Monday, March 25, 2024

What Was I Saying?

Most of what the general public believes about being old is a pack of lies, spread by the young who know nothing about it. Just because we don't give a rat's ass about Taylor Swift doesn't mean we've got one foot in the grave. It just means that, nearing the end, we've got better things to do than worship a stranger from afar. And no, we are not all deaf -- we can hear you mocking us. 

One annoyance happens at the grocery when the teenaged clerk who holds up an item and asks, "What is this?" when it's a peach or an artichoke, assumes that all older people are weak and frail. Then the doofus asks if I can carry a bag "this heavy" and do I need someone to help me to my car.
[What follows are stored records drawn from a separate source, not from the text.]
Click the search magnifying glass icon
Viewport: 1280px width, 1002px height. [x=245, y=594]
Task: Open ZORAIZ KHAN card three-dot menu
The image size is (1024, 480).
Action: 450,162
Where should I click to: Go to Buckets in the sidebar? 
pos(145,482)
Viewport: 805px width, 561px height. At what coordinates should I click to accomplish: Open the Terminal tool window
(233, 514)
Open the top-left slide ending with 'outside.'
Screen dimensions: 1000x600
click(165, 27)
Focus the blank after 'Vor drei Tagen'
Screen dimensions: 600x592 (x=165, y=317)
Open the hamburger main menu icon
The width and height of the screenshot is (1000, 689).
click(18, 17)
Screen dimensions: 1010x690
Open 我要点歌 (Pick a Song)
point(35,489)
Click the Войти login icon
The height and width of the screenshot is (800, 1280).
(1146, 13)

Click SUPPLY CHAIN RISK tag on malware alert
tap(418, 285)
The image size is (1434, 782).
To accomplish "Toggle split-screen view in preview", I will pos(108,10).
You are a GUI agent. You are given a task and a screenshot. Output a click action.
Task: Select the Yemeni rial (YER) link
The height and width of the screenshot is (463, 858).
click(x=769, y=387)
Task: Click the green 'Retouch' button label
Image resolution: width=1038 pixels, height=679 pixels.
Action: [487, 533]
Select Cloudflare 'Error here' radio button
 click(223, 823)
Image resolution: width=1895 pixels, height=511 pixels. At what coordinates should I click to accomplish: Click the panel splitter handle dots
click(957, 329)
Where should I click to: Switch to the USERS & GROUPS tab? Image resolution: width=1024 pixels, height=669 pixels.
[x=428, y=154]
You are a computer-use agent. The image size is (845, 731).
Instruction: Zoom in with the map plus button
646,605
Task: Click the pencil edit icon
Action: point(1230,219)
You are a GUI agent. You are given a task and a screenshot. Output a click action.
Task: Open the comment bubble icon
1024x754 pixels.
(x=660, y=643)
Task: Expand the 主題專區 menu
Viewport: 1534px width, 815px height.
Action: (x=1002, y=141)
I always say the same thing: "No thanks, I go to CrossFit." That shuts them up fast.

Just like young people are all different, so are we. We're not all crabby with dentures and hearing aids. And we don't all wear diapers. But sadly, some common beliefs about the elderly are true. For example, I can remember word for word my son's first sentence uttered when he was two, which makes it 34 years ago, but I cannot remember what I had for dinner last night. This is a common occurrence for people my age, meaning everyone else who attended Woodstock has the same affliction.

Funny thing, I can remember Woodstock like it was yesterday. And as for that first sentence, it was a doozy: "I was downstairs eating an ice cream cone and Mommy was upstairs talking on the phone with Aunt Irene when all of a sudden the wind blew the door shut."